Moderate-level risk factors include nulliparity, obesity, family history of preeclampsia, a baseline demographic risk (African-American or low socioeconomic status), and prior poor history (intrauterine growth restriction/small-for-gestational-age, previous poor outcome). “This is just about everyone I see,” Dr. Gyamfi-Bannerman said.

Dr. Gyamfi-Bannerman said she’d “love to see more data on higher doses” of low-dose aspirin – data that compares 81 mg/day with 150 mg/day, for instance.

A study published in 2017 in the New England Journal of Medicine randomized 1,776 women at high risk for preeclampsia to 150 mg/day or placebo and found a significant reduction in preterm preeclampsia (4.3% vs. 1.6%) in the aspirin group. Women in this European trial were deemed to be at high risk, however, based on a first-trimester screening algorithm that incorporated serum markers (maternal serum pregnancy-associated plasma protein A and placental growth factor) and uterine artery Doppler measures (N Engl J Med. 2017 Aug 17;377[7]:613-22).

“So it was a very interesting study, very provocative, but it’s hard to know how it would translate to the U.S. population [given that such screening practices] are not the way most of us are practicing here,” said Dr. Gyamfi-Bannerman, codirector of the Preterm Birth Prevention Center at Columbia University, New York, and professor of obstetrics and gynecology at the university.

The USPSTF based its recommendations on a systematic review that pooled data from 15 high-quality randomized controlled trials, including 13 that reported preeclampsia incidence among women at highest risk of disease. They found a 24% reduction in preeclampsia, but the actual risk reduction depends on the baseline population risk and may be closer to 10%, she said.

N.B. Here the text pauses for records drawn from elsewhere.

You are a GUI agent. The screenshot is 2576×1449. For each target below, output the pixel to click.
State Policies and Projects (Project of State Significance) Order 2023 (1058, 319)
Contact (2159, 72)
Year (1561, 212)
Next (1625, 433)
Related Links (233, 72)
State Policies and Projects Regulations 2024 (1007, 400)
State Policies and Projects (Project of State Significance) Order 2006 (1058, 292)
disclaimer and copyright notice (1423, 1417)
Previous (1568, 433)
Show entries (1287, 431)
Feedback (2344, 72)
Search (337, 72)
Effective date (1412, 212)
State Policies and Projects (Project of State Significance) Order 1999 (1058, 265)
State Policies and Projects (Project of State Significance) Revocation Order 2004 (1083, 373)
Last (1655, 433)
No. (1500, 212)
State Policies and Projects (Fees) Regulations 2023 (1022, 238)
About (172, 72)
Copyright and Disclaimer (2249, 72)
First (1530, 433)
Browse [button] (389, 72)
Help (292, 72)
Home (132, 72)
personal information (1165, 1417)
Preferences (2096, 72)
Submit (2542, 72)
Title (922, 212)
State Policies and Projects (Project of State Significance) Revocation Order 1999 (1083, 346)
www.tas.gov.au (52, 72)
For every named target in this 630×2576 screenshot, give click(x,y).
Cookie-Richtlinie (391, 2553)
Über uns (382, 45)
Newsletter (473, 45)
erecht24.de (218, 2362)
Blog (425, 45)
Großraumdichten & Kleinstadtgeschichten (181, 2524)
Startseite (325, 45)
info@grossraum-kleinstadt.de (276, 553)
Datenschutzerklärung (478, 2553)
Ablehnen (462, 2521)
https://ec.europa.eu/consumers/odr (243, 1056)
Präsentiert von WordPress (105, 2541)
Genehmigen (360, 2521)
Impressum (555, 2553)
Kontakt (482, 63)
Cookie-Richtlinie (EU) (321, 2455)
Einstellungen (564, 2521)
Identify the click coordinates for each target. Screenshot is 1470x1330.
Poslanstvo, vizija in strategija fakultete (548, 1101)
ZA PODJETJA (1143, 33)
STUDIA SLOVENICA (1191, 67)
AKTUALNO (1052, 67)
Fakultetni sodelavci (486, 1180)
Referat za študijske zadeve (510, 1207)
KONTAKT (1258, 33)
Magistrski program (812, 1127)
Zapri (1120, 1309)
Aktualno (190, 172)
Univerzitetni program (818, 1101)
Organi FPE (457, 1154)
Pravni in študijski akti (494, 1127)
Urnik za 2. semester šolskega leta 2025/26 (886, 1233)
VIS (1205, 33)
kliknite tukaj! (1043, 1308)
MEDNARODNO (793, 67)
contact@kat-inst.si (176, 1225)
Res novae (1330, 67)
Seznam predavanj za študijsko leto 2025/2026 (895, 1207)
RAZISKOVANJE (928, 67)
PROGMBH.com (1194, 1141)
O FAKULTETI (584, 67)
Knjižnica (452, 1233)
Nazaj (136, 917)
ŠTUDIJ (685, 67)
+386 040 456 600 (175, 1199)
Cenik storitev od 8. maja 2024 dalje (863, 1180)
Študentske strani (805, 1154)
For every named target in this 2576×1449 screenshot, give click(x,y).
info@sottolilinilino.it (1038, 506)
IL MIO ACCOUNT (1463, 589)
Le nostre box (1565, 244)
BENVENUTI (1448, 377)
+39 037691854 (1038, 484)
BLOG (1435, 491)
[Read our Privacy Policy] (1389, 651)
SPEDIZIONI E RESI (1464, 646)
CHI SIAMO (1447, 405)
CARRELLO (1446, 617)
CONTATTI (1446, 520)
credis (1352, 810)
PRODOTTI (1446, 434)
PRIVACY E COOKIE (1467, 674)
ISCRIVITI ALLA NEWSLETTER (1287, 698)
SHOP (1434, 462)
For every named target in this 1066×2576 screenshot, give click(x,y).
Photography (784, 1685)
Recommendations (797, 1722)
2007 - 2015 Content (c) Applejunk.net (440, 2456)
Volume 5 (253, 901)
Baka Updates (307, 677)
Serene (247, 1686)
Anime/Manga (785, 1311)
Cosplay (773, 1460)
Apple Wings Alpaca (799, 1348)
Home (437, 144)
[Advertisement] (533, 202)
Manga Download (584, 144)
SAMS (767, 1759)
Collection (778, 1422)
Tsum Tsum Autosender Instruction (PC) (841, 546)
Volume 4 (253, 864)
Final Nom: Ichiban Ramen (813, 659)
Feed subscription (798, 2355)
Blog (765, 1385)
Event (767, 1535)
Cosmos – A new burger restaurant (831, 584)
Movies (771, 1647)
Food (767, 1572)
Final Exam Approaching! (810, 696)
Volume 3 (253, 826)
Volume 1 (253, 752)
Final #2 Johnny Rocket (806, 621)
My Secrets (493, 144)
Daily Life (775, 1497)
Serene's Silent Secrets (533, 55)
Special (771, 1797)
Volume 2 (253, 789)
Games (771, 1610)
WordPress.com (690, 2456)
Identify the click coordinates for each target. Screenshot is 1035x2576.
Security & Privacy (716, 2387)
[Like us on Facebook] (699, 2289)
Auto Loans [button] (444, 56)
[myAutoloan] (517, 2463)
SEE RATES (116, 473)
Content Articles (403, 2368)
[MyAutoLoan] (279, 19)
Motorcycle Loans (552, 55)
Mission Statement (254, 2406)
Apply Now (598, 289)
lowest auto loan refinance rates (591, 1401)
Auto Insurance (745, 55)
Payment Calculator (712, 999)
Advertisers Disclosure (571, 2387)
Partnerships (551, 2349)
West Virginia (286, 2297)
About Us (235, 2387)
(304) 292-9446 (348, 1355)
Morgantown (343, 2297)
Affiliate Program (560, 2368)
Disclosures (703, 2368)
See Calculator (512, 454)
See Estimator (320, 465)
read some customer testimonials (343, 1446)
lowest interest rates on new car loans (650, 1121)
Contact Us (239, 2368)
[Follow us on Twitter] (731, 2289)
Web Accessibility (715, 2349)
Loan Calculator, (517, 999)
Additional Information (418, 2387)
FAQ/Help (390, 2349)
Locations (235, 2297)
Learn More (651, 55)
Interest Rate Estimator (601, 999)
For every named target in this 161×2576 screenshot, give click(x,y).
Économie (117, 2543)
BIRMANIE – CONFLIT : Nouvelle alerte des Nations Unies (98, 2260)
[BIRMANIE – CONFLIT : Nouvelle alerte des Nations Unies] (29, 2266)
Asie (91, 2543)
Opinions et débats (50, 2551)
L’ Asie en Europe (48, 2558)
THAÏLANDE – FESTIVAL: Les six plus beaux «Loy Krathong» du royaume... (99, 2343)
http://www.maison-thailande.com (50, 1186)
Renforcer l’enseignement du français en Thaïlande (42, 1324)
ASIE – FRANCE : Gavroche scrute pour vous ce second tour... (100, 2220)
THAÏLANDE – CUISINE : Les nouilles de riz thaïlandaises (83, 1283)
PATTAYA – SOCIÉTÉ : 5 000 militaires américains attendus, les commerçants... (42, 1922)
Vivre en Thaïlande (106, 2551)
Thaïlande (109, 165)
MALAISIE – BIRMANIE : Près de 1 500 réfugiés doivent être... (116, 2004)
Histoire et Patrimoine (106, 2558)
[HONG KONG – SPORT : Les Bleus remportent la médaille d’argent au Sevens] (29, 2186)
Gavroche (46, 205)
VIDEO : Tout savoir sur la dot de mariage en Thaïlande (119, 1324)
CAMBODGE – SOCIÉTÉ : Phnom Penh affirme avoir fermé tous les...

In a presentation on gaps in knowledge, Leslie Myatt, PhD, of the department of obstetrics and gynecology at Oregon Health and Science University, Portland, emphasized that preeclampsia is a syndrome with a heterogeneity of presentation and pathophysiology. “We don’t completely understand the pathophysiology,” he said.

Research needs to be “directed at the existence of multiple pathways [and subtypes],” he said, such that future therapies can be targeted and personalized.

Dr. Costantine did not report any disclosures. Dr. Gyamfi-Bannerman reported a Society of Maternal Fetal Medicine/AMAG Pharmaceuticals unrestricted grant and Eunice Kennedy Shriver National Institute of Child Health and Human Development/National Heart, Lung and Blood Institute funding. Dr. Myatt reported that he has no financial or other ties that pose a conflict of interest.